Work to be completed:
Please restate the entire listing verbatim.

▬▬▬▬▬▬▬▬▬▬

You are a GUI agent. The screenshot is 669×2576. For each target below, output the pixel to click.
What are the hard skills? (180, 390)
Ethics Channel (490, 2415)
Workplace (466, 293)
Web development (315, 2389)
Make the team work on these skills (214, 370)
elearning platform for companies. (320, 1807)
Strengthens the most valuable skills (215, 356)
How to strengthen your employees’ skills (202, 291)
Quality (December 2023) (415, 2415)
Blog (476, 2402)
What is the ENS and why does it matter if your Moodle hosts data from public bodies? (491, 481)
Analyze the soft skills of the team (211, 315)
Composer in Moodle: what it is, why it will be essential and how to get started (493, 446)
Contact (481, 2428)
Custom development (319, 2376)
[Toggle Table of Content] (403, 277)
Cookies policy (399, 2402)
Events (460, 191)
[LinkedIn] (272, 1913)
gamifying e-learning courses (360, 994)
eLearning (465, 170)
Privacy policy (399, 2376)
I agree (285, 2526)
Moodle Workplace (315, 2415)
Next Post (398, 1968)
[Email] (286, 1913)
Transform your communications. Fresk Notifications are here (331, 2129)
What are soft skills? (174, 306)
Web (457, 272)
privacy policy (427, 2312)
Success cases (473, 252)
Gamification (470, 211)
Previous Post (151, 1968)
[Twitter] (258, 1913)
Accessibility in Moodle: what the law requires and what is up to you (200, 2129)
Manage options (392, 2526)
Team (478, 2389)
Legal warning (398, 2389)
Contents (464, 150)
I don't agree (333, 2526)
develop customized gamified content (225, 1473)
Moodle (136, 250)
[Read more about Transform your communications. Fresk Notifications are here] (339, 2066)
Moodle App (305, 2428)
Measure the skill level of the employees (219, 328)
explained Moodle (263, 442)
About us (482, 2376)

▬▬▬▬▬▬▬▬▬▬

Solution to this task:
You are a GUI agent. The screenshot is 669×2576. For each target below, output the pixel to click.
What are the hard skills? (180, 390)
Ethics Channel (490, 2415)
Workplace (466, 293)
Web development (315, 2389)
Make the team work on these skills (214, 370)
elearning platform for companies. (320, 1807)
Strengthens the most valuable skills (215, 356)
How to strengthen your employees’ skills (202, 291)
Quality (December 2023) (415, 2415)
Blog (476, 2402)
What is the ENS and why does it matter if your Moodle hosts data from public bodies? (491, 481)
Analyze the soft skills of the team (211, 315)
Composer in Moodle: what it is, why it will be essential and how to get started (493, 446)
Contact (481, 2428)
Custom development (319, 2376)
[Toggle Table of Content] (403, 277)
Cookies policy (399, 2402)
Events (460, 191)
[LinkedIn] (272, 1913)
gamifying e-learning courses (360, 994)
eLearning (465, 170)
Privacy policy (399, 2376)
I agree (285, 2526)
Moodle Workplace (315, 2415)
Next Post (398, 1968)
[Email] (286, 1913)
Transform your communications. Fresk Notifications are here (331, 2129)
What are soft skills? (174, 306)
Web (457, 272)
privacy policy (427, 2312)
Success cases (473, 252)
Gamification (470, 211)
Previous Post (151, 1968)
[Twitter] (258, 1913)
Accessibility in Moodle: what the law requires and what is up to you (200, 2129)
Manage options (392, 2526)
Team (478, 2389)
Legal warning (398, 2389)
Contents (464, 150)
I don't agree (333, 2526)
develop customized gamified content (225, 1473)
Moodle (136, 250)
[Read more about Transform your communications. Fresk Notifications are here] (339, 2066)
Moodle App (305, 2428)
Measure the skill level of the employees (219, 328)
explained Moodle (263, 442)
About us (482, 2376)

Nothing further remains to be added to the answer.